▶ **Stored data**:
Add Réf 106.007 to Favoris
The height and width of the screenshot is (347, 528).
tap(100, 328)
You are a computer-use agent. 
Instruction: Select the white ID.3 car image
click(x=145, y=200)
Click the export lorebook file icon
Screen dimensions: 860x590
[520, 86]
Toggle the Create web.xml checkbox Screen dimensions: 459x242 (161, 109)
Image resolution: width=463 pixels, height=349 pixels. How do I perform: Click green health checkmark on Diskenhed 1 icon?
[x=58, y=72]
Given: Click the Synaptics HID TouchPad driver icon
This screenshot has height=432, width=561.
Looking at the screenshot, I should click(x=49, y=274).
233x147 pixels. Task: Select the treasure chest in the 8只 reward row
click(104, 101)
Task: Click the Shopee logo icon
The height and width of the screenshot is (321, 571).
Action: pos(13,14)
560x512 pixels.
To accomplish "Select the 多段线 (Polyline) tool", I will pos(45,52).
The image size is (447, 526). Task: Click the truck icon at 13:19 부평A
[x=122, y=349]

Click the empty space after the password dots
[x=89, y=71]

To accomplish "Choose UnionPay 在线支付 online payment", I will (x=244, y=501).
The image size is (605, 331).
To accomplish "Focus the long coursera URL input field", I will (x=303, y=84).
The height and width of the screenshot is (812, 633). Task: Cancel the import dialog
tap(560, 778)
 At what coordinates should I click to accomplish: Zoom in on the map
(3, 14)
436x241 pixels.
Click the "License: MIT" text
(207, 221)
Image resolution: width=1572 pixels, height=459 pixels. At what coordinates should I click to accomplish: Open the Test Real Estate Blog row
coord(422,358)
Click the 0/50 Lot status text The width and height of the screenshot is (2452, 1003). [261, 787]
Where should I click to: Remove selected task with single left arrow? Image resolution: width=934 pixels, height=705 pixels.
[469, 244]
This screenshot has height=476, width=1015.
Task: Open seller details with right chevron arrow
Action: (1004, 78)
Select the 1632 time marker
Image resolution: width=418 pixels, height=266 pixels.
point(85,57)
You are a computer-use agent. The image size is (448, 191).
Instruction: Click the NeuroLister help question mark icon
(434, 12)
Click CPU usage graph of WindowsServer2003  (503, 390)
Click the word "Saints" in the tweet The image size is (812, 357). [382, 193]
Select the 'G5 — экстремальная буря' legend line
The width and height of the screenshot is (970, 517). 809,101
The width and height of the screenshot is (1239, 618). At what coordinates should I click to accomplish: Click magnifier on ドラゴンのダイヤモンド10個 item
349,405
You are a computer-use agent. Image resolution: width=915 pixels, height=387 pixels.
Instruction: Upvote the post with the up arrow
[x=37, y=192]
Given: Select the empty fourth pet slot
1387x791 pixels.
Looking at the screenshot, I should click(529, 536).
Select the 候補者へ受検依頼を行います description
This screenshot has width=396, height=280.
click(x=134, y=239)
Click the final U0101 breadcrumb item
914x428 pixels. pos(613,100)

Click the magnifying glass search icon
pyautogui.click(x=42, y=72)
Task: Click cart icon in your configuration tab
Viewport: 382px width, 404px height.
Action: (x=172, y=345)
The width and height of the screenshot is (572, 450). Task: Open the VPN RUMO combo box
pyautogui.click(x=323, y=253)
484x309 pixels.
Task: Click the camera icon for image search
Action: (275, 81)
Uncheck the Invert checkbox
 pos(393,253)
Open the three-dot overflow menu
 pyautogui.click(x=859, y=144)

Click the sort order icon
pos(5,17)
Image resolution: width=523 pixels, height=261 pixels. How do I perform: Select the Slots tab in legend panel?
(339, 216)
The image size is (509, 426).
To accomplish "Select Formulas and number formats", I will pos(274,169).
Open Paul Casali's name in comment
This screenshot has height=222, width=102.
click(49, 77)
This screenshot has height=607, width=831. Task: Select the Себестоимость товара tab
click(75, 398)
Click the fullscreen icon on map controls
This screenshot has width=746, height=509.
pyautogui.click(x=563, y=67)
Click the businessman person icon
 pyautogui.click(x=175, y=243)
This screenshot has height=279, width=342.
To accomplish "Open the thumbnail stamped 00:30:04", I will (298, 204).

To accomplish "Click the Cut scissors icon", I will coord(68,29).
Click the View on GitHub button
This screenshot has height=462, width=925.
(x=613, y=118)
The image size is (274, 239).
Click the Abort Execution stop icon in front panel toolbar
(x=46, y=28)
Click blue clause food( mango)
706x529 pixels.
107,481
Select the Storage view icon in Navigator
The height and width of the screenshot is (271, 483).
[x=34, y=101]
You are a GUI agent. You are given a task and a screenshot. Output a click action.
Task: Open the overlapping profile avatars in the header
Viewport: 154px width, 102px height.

▶ **Assignment**: Say how many lines of the entries above hold the string "agent", and say nothing besides the number.

▶ **Response**: 4